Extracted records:
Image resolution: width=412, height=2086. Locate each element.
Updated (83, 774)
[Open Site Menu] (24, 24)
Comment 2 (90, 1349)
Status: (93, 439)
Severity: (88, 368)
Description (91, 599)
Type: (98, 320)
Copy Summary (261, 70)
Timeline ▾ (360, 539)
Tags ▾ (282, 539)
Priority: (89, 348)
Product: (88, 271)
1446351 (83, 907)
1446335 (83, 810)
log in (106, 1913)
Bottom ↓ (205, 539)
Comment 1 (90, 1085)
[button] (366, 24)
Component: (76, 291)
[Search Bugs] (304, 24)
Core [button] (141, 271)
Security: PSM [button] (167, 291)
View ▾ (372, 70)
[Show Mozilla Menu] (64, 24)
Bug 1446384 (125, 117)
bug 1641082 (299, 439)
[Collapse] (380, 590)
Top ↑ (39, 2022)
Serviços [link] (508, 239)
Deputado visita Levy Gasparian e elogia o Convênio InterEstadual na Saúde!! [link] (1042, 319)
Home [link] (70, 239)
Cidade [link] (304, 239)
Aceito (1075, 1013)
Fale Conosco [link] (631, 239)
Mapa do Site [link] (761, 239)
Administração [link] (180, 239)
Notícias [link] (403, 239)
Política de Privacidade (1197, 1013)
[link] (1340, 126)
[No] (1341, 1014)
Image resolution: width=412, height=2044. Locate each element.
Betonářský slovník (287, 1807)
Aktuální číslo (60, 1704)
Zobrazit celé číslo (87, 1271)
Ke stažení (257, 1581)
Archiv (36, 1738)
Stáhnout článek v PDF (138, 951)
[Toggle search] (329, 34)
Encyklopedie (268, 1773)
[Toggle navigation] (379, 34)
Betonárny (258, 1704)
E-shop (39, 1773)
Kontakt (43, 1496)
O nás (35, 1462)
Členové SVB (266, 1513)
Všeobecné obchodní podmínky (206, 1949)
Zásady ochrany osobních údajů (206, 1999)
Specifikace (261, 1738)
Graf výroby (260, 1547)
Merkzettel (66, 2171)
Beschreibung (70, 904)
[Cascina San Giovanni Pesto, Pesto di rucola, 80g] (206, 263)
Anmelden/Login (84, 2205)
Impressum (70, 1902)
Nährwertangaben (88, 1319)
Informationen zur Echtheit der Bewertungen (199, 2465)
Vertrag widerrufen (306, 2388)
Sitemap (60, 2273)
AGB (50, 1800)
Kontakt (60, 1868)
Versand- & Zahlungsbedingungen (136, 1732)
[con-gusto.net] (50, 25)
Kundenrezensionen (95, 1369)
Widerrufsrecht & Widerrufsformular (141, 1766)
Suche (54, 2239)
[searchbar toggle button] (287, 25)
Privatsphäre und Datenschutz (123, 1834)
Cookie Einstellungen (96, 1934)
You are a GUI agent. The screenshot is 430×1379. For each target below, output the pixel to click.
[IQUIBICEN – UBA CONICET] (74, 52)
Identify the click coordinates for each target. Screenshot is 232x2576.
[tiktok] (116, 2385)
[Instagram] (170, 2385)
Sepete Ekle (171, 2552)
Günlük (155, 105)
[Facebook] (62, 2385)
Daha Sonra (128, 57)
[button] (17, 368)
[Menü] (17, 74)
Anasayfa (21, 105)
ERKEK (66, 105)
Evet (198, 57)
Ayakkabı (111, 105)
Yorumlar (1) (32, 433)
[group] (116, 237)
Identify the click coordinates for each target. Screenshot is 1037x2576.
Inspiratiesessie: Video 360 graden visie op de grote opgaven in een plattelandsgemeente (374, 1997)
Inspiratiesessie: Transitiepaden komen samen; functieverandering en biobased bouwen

**Goal of the exercise:**
For the entries, state the number of lines that include the string "coordinates". Add no other words.

**Solution to this problem:**
2